Saturday is a hugely significant day for Cornish sport, writes Matt Friday.
It is potentially so significant that it may well be a day we look back on in years to come as a waymarker in the evolution of our county’s sporting, even cultural, identity.
It might then appear strange to add that Saturday’s significant event is taking place in Colwyn Bay, Wales – some 329 miles from the Tamar Bridge.
That is where you will find the home of North Wales Crusaders, who play host to Cornwall RLFC in what will be the newly-formed professional rugby league team’s first-ever match.
Our county has a long love affair with rugby union – the ‘other’ code – having won the prestigious County Championship six times. We’re still the holders, in fact, having won the most recent tournament in 2019.
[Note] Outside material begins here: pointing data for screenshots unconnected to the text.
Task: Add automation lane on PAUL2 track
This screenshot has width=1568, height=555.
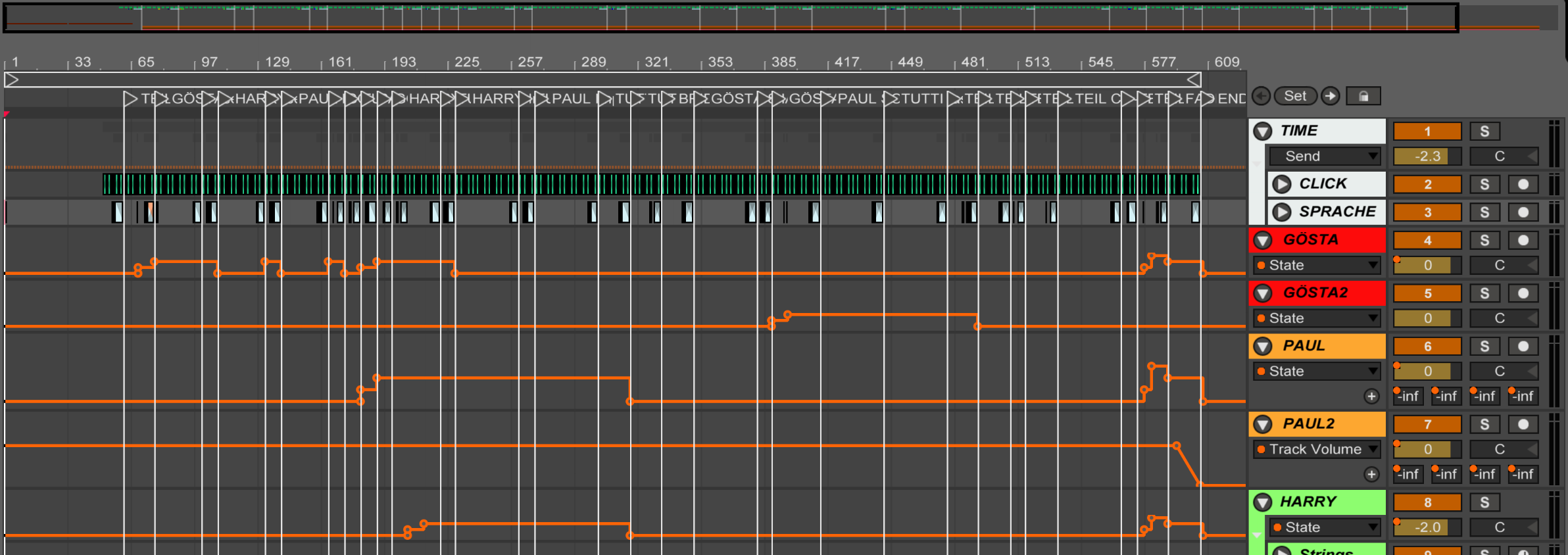Action: pyautogui.click(x=1371, y=474)
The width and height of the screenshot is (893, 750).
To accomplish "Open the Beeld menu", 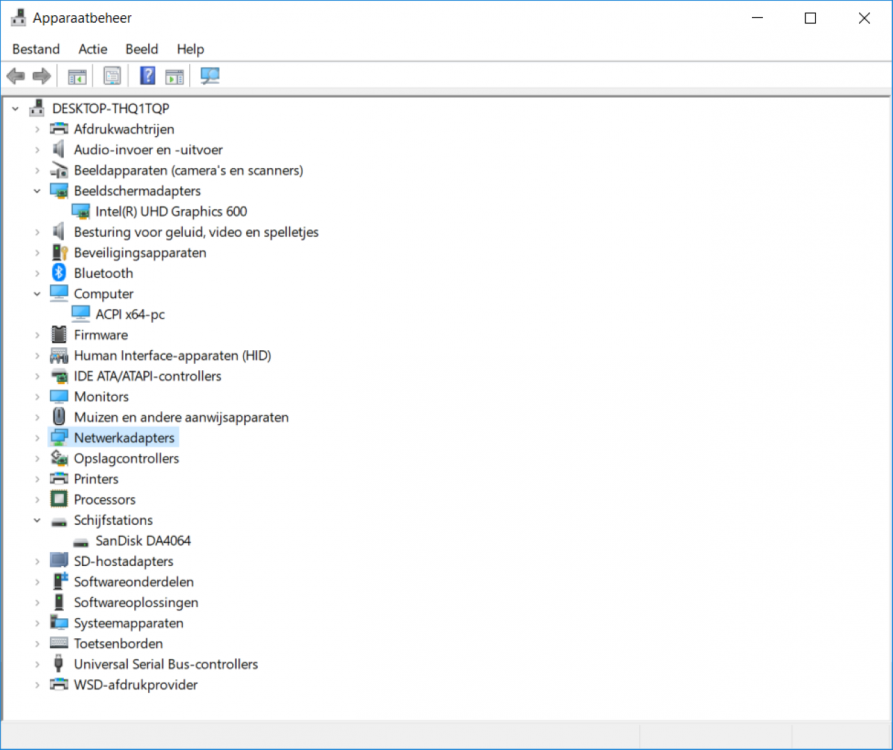I will (x=142, y=49).
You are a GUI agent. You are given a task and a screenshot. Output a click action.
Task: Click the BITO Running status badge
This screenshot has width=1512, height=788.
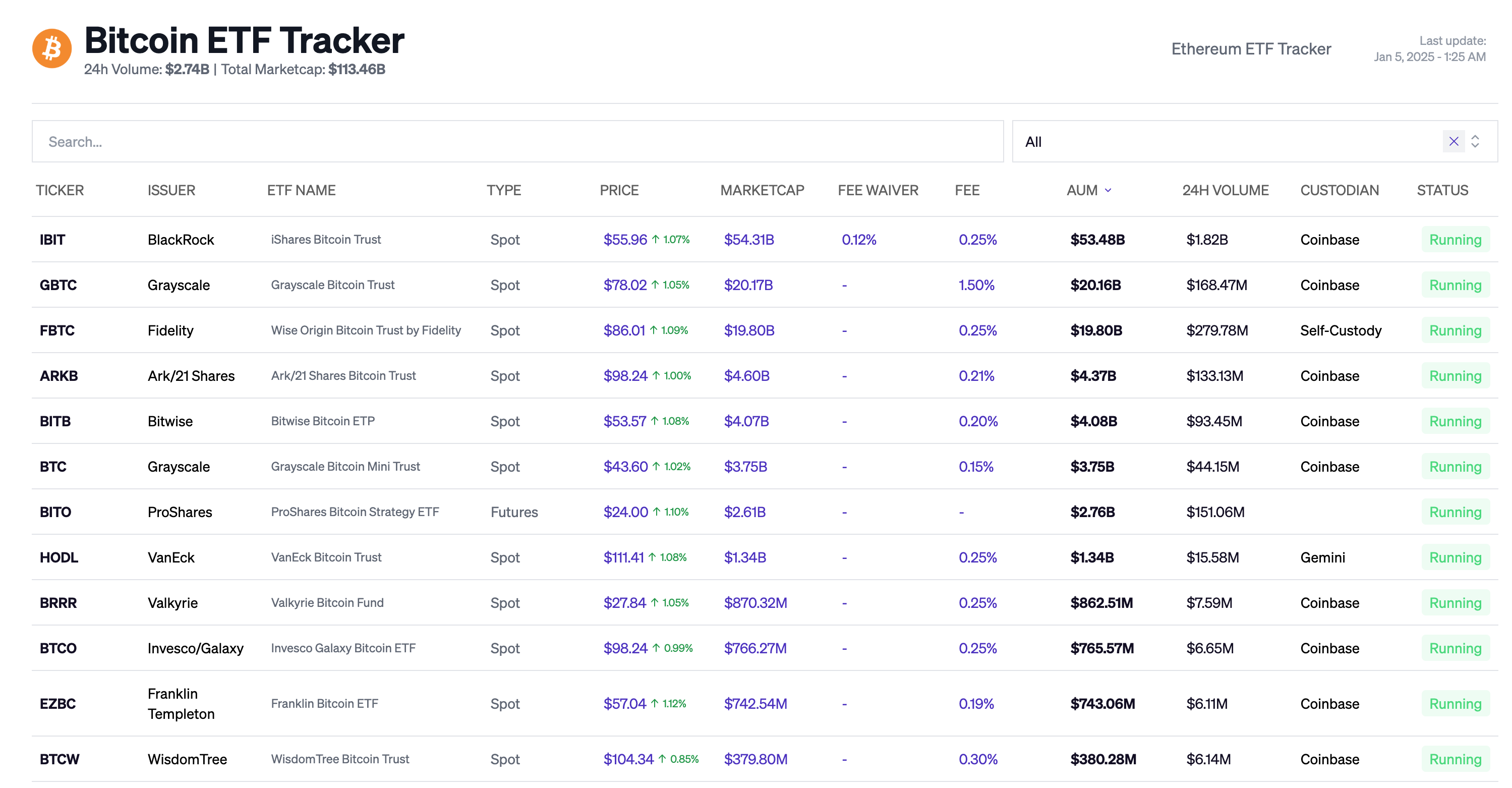click(x=1455, y=512)
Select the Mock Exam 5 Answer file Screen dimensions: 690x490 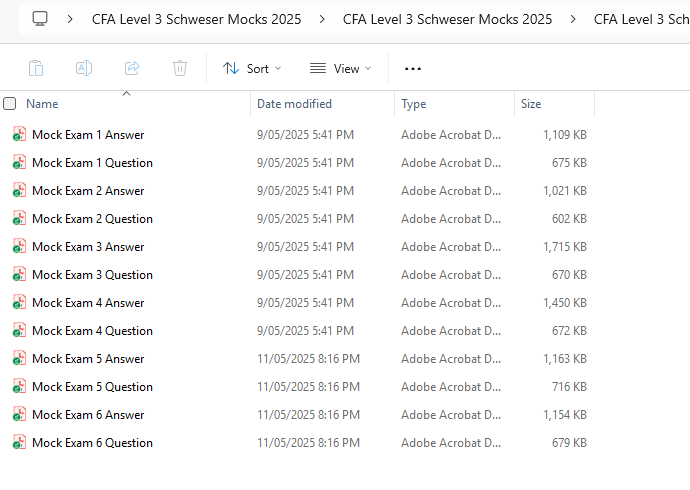point(88,358)

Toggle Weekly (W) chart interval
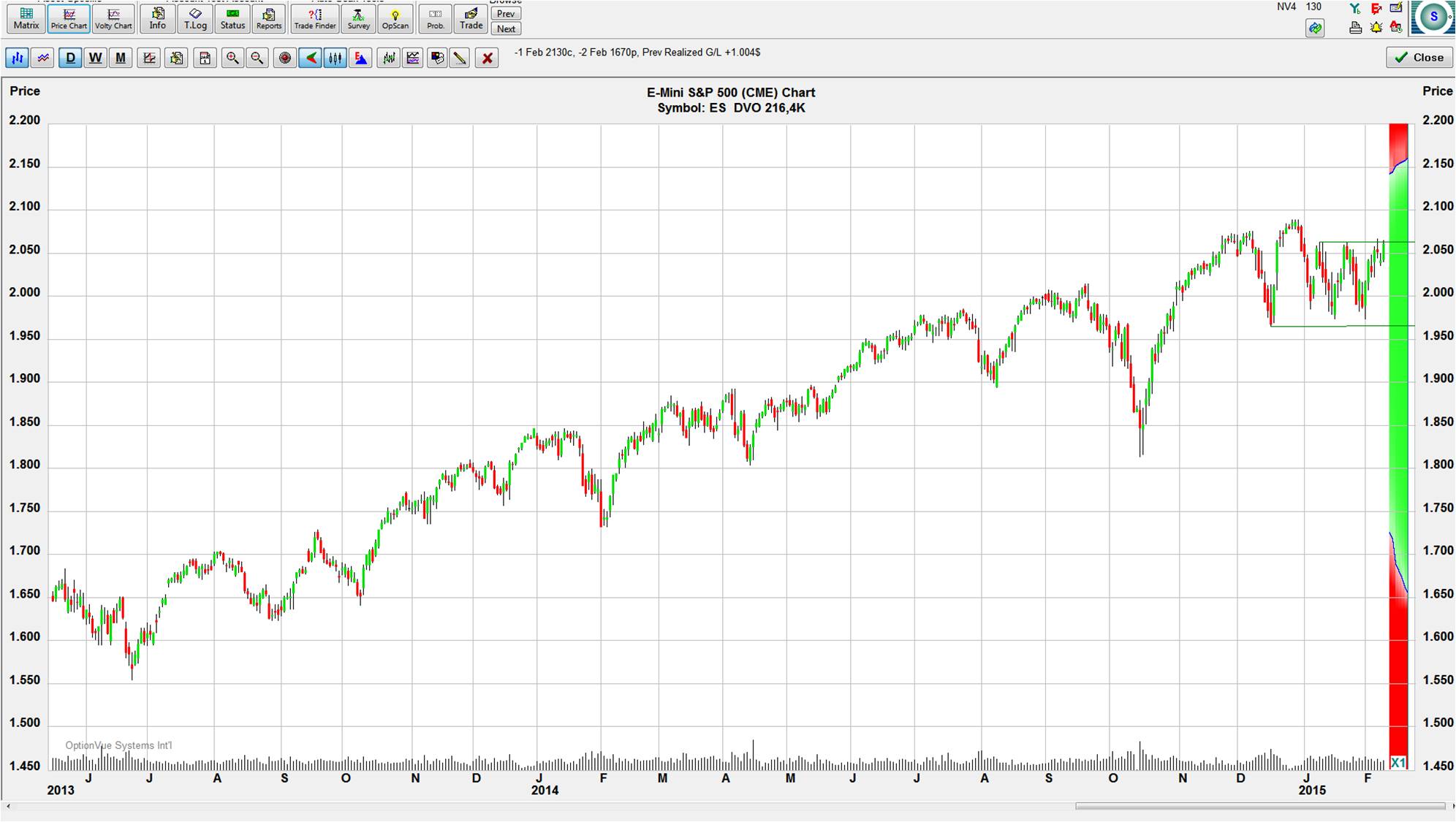pyautogui.click(x=95, y=58)
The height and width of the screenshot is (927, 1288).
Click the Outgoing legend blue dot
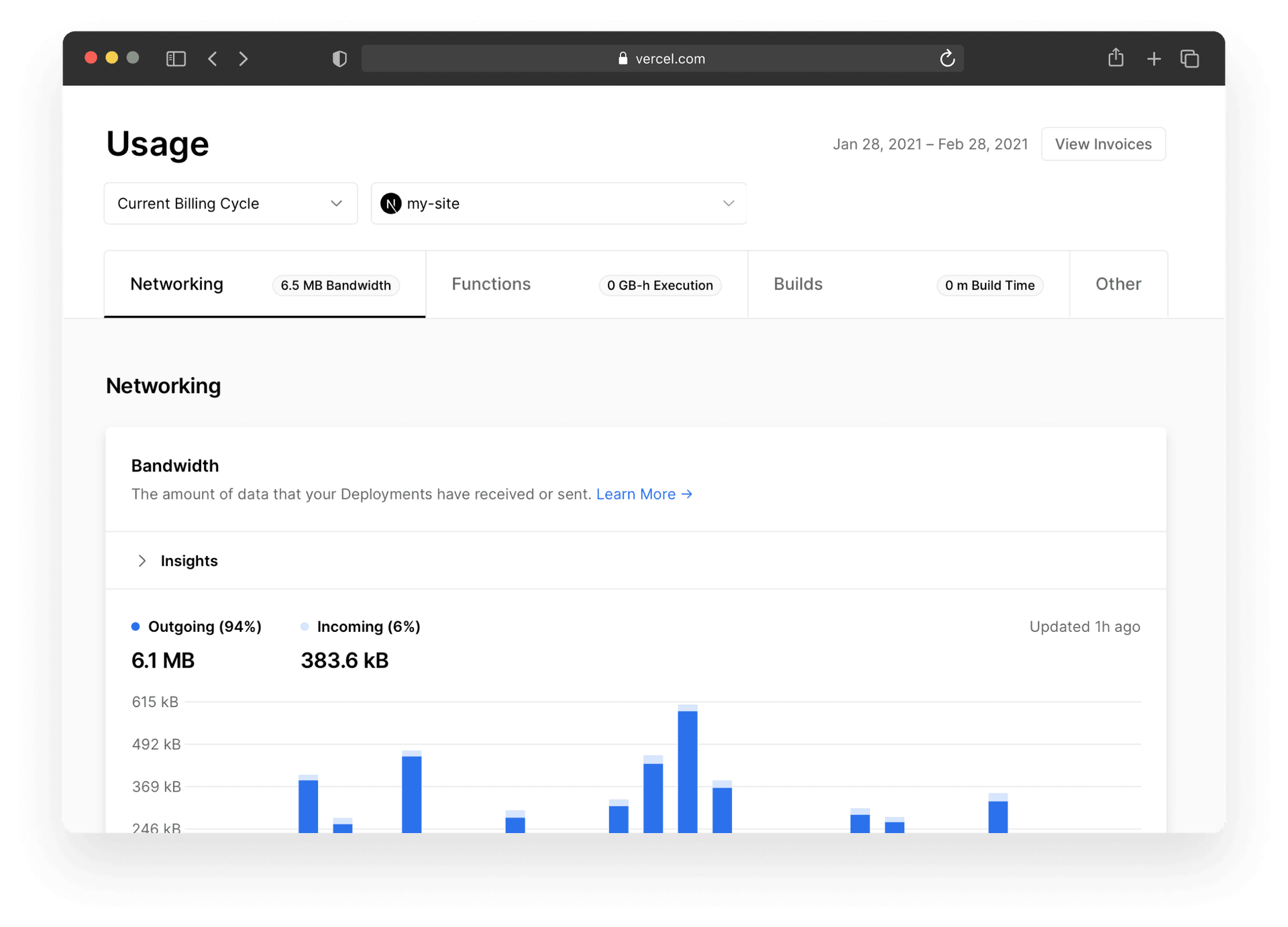(x=136, y=626)
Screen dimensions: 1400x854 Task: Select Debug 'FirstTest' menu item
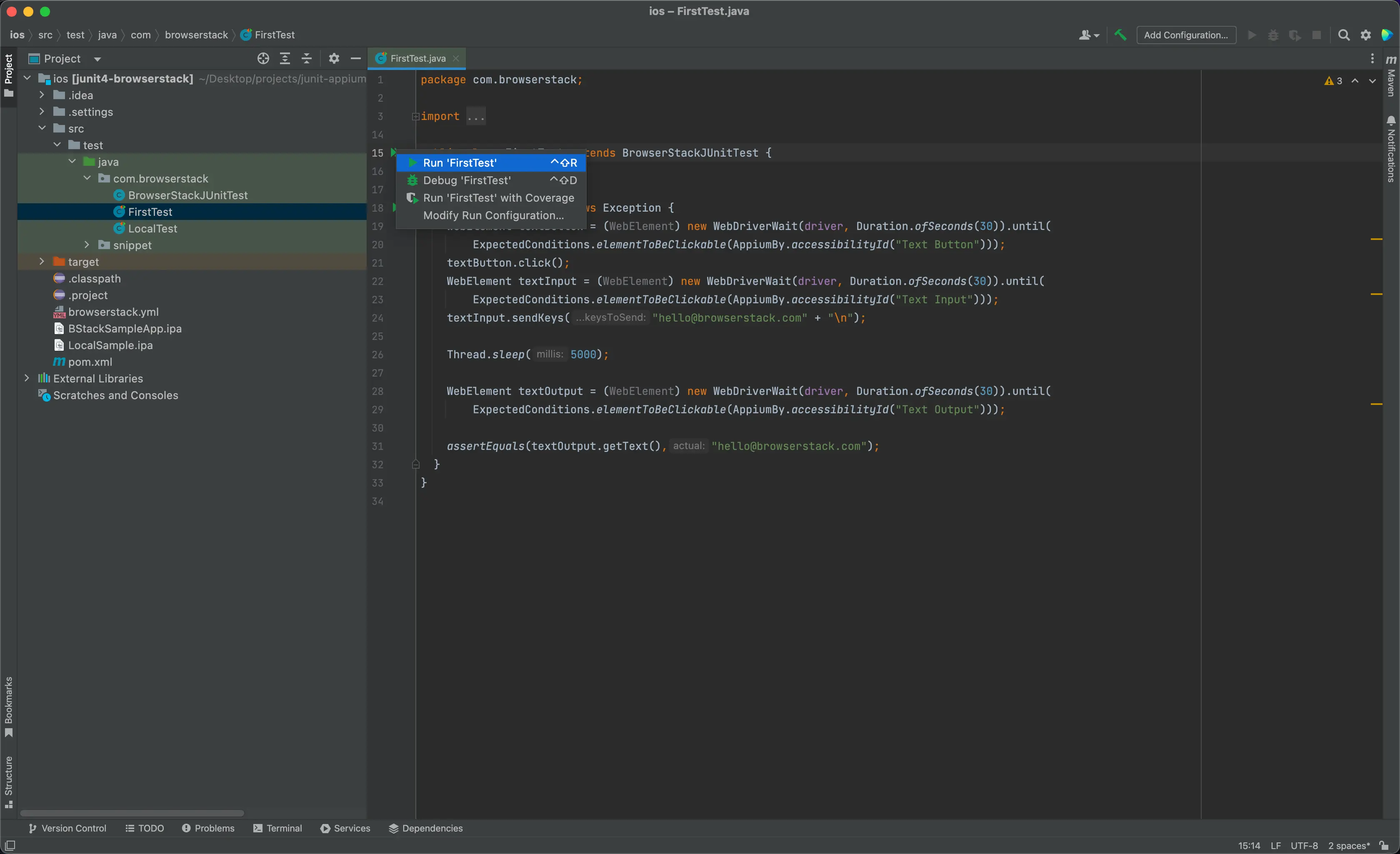tap(467, 180)
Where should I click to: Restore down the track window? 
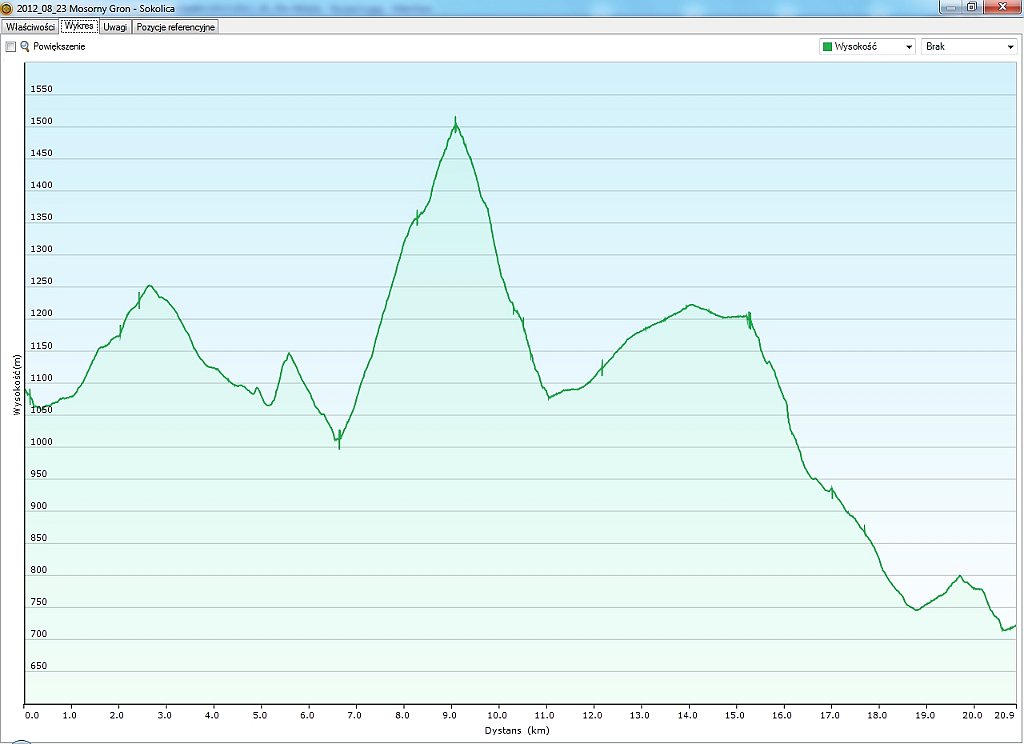point(970,7)
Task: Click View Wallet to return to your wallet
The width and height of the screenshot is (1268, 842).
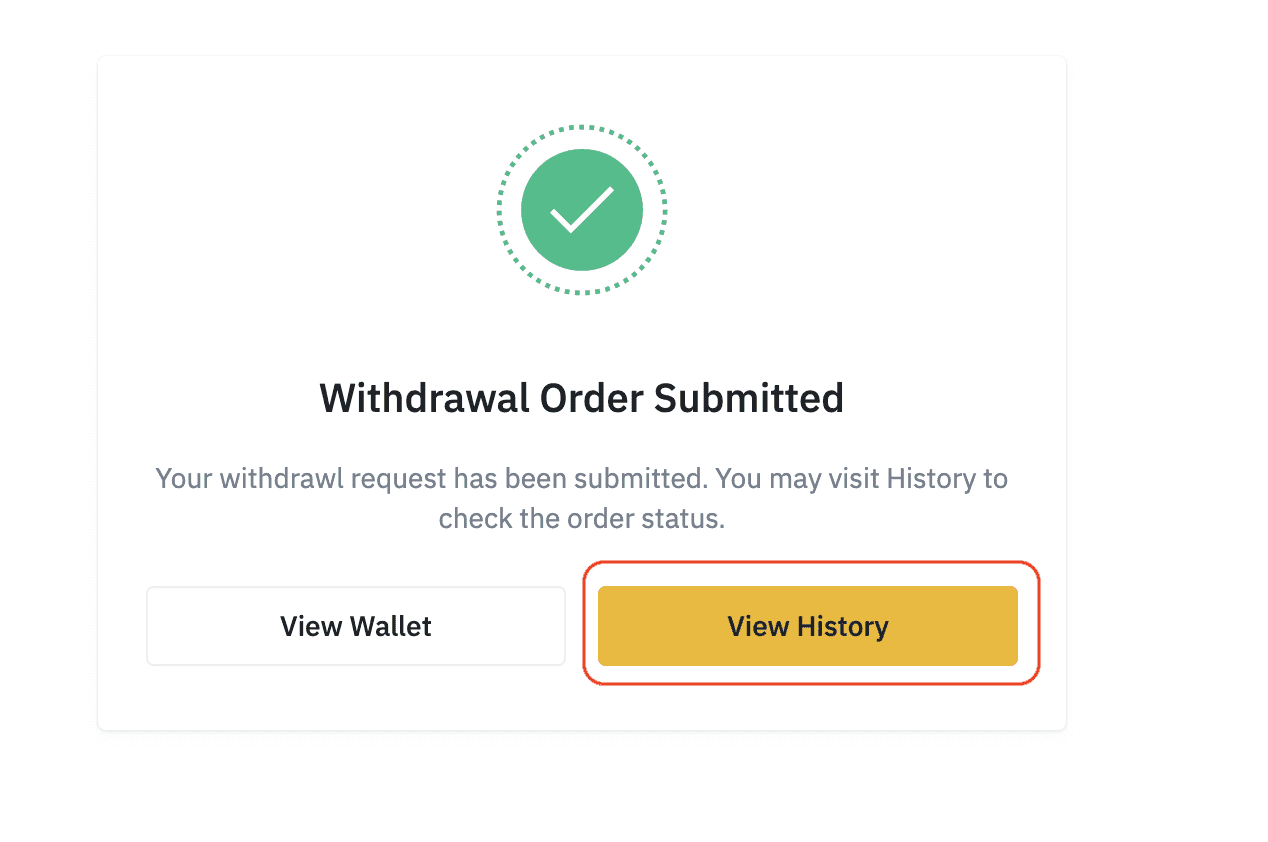Action: 355,626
We have a team in the second tier of the English rugby union pyramid, and another on the cusp of the third tier. We’ve had Cornishmen representing England – we had two in last month’s Six Nations Championship alone.
In contrast, you can write a detailed history of Cornwall’s rugby league heritage on the back of a postage stamp.
But that all changes on Saturday.
Formed at the end of last year after Canadian owner Eric Perez opted to relocate his Ottawa Aces team to the United Kingdom, Cornwall RLFC quickly became the Duchy’s newest professional sporting entity virtually overnight.
Joining the Cornish Pirates rugby union team and the Saint Piran cycling team in becoming a Cornish professional sporting outfit, Cornwall RLFC, or the Choughs, were swiftly accepted into RFL League 1 – the third tier of English rugby league – for the 2022 season, and will play their home games at Penryn RFC’s Memorial Ground.
Cornwall has always tended to have a reputation as a bit of an insular region – happy to stick to our traditional customs and wary of anything new and unfamiliar.
We don’t like it when those emmets clog up ‘our’ A30 in the summer holidays and attract those pesky seagulls by waving their pasties and ice creams around (the trick, incidentally, is to look them in the eye and they’ll soon fly away).
Given rugby league’s own reputation as an insular sport unwilling to widen its horizons far beyond the north west of England, it doesn’t really seem like the two are a match made in heaven.
On the contrary. What better way for Cornwall to throw open its welcoming arms than to roll out the red carpet for a sport previously unheard of in these parts? And where better a place for rugby league to show its desire to widen its horizons across the UK than the furthest county away from the north west?
I’m sure that last sentence isn’t lost on Cornwall RLFC’s ten northern-based opponents, who will have to spend slightly more time on the coach than they are used to.
Always the tourist destination, but on Saturday, Cornwall are the tourists, trying to break new ground in a far-flung corner of the UK.
The squad won’t be heading to north Wales intent on a spot of sightseeing, however. The team will be playing to win, and with one-time Super League Coach of the Year, Neil Kelly, at the helm, you would expect nothing else.
Kelly and his coaching staff have had the unenviable task of building an entire squad from scratch over the last couple of months.
The piece-by-piece creation of virtually the entire club since their formation at the start of November may serve to temper any expectations of a swashbuckling stroll to the League 1 title. Indeed, it may be better to expect less and enjoy the high moments when they do come our way.
Whatever happens on the pitch on Saturday, it will always go down as the day that Cornwall announced itself to a whole new world, and that in itself is to be celebrated and applauded.
The game in north Wales is being live streamed so make sure you tune in. You’ll be witnessing Cornish sporting history – and you may well be watching the start of something rather special.